◆ **Action item**
Every line in the entries that holds "agent" should be identified and copied.

◆ **Data**
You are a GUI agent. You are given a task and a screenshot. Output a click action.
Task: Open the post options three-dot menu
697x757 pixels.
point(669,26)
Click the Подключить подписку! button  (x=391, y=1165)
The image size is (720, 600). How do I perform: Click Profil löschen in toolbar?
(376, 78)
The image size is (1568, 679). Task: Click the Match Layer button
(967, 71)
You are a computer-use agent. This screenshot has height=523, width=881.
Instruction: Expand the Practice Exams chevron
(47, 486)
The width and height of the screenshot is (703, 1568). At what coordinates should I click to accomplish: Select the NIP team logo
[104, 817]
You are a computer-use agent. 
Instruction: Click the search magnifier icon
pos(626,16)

◆ **Response**
You are a GUI agent. You are given a task and a screenshot. Output a click action.
You are a computer-use agent. This screenshot has height=523, width=881.
You are a computer-use agent. 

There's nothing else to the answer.